** What you will do **
Reproduce each line of the listing below without changing anything.

** Material provided **
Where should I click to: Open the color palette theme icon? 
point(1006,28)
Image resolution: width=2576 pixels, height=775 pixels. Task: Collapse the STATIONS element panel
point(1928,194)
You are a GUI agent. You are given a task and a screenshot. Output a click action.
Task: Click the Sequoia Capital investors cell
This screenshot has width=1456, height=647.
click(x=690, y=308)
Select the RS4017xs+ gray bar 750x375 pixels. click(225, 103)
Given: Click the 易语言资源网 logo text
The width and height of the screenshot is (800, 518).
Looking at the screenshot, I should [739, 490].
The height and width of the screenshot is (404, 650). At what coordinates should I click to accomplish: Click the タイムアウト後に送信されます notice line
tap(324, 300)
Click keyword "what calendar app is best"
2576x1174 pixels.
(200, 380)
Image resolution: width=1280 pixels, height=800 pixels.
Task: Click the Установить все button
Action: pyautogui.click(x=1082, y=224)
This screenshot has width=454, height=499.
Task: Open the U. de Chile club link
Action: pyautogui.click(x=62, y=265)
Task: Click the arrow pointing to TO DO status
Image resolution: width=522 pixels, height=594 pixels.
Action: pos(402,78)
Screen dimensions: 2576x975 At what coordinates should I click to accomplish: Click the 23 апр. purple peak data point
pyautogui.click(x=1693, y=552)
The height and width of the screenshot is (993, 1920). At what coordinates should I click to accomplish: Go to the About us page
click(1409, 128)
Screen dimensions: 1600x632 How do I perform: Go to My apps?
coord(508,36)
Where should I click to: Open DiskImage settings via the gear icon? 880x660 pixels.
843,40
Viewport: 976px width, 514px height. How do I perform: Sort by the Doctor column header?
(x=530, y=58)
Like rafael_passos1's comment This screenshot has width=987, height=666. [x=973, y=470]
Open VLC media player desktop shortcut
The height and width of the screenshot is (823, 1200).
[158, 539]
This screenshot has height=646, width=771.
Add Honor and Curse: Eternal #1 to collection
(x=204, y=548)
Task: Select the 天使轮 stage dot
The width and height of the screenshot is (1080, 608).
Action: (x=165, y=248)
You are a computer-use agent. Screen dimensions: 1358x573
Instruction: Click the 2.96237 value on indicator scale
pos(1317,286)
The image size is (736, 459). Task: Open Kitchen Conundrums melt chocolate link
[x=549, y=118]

** Written answer **
Where should I click to: Open the color palette theme icon? 
point(1006,28)
Image resolution: width=2576 pixels, height=775 pixels. Task: Collapse the STATIONS element panel
point(1928,194)
You are a GUI agent. You are given a task and a screenshot. Output a click action.
Task: Click the Sequoia Capital investors cell
This screenshot has width=1456, height=647.
click(x=690, y=308)
Select the RS4017xs+ gray bar 750x375 pixels. click(225, 103)
Given: Click the 易语言资源网 logo text
The width and height of the screenshot is (800, 518).
Looking at the screenshot, I should [739, 490].
The height and width of the screenshot is (404, 650). At what coordinates should I click to accomplish: Click the タイムアウト後に送信されます notice line
tap(324, 300)
Click keyword "what calendar app is best"
2576x1174 pixels.
(200, 380)
Image resolution: width=1280 pixels, height=800 pixels.
Task: Click the Установить все button
Action: pyautogui.click(x=1082, y=224)
This screenshot has width=454, height=499.
Task: Open the U. de Chile club link
Action: pyautogui.click(x=62, y=265)
Task: Click the arrow pointing to TO DO status
Image resolution: width=522 pixels, height=594 pixels.
Action: pos(402,78)
Screen dimensions: 2576x975 At what coordinates should I click to accomplish: Click the 23 апр. purple peak data point
pyautogui.click(x=1693, y=552)
The height and width of the screenshot is (993, 1920). At what coordinates should I click to accomplish: Go to the About us page
click(1409, 128)
Screen dimensions: 1600x632 How do I perform: Go to My apps?
coord(508,36)
Where should I click to: Open DiskImage settings via the gear icon? 880x660 pixels.
843,40
Viewport: 976px width, 514px height. How do I perform: Sort by the Doctor column header?
(x=530, y=58)
Like rafael_passos1's comment This screenshot has width=987, height=666. [x=973, y=470]
Open VLC media player desktop shortcut
The height and width of the screenshot is (823, 1200).
[158, 539]
This screenshot has height=646, width=771.
Add Honor and Curse: Eternal #1 to collection
(x=204, y=548)
Task: Select the 天使轮 stage dot
The width and height of the screenshot is (1080, 608).
Action: (x=165, y=248)
You are a computer-use agent. Screen dimensions: 1358x573
Instruction: Click the 2.96237 value on indicator scale
pos(1317,286)
The image size is (736, 459). Task: Open Kitchen Conundrums melt chocolate link
[x=549, y=118]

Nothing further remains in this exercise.